---------- INPUT MATERIAL ----------

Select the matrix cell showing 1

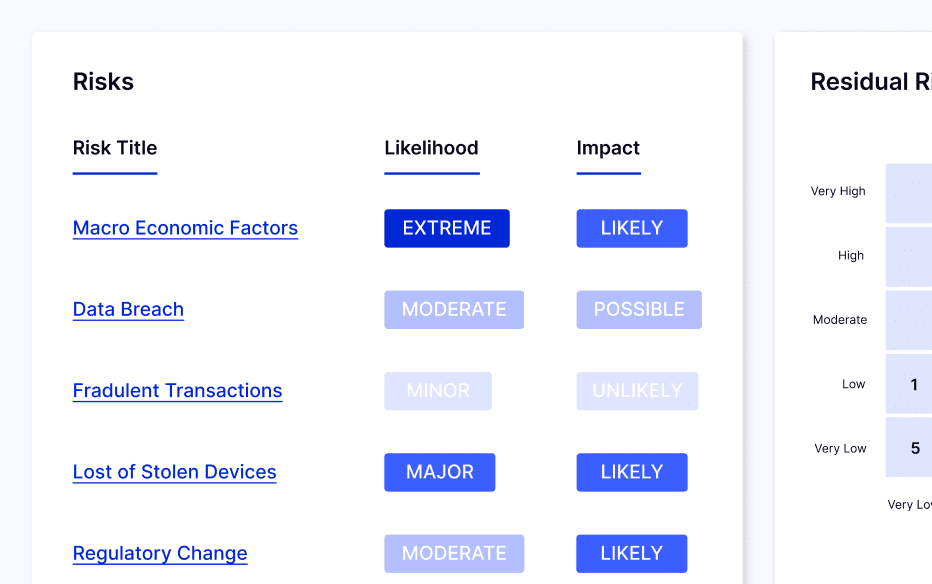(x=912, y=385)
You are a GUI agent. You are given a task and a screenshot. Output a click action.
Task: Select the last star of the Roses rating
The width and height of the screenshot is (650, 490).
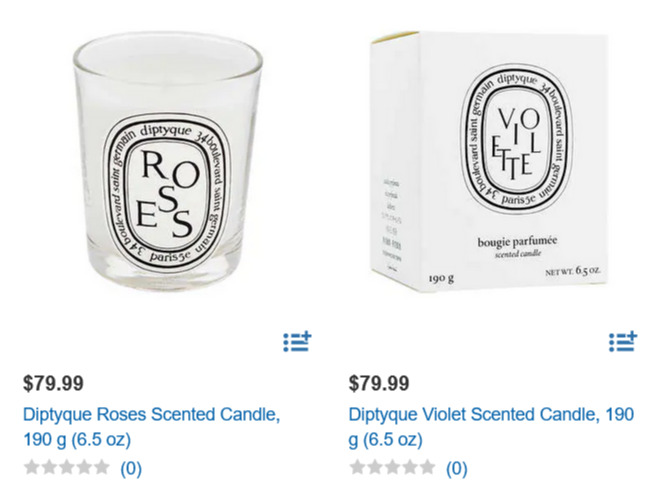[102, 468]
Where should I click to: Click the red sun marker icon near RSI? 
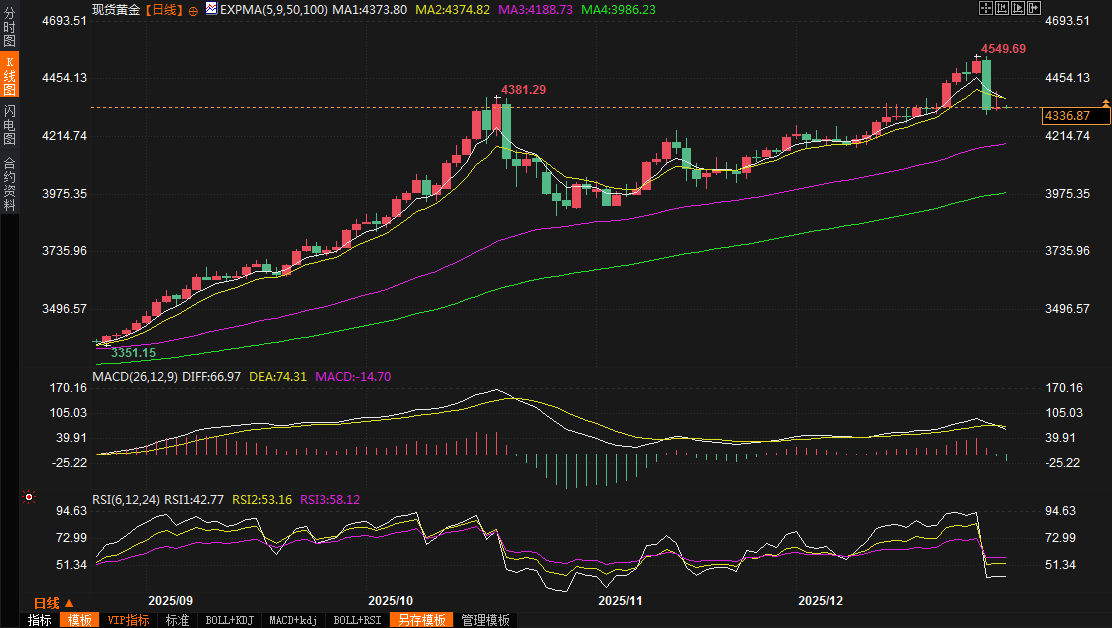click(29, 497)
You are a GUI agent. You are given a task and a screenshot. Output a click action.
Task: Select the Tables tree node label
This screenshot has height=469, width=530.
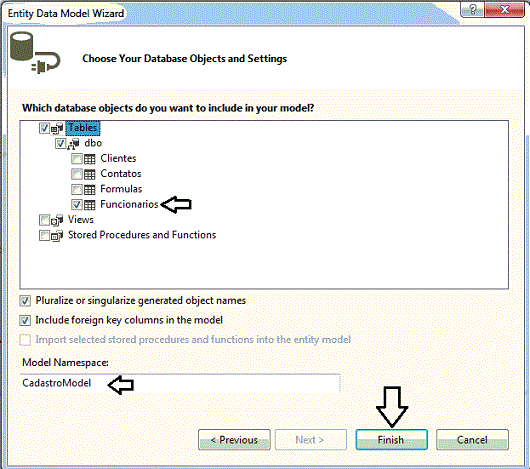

----------

WHAT IS EXPECTED: The line containing "The width and" and all lines after it, through the last line of the records, should be returned exactly. Omit the pictures.

SOLUTION FOR THIS PROBLEM:
The width and height of the screenshot is (650, 490).
[102, 468]
Where should I click to: Click the red sun marker icon near RSI? 
click(29, 497)
You are a GUI agent. You are given a task and a screenshot. Output a click action.
Task: Select the Tables tree node label
This screenshot has height=469, width=530.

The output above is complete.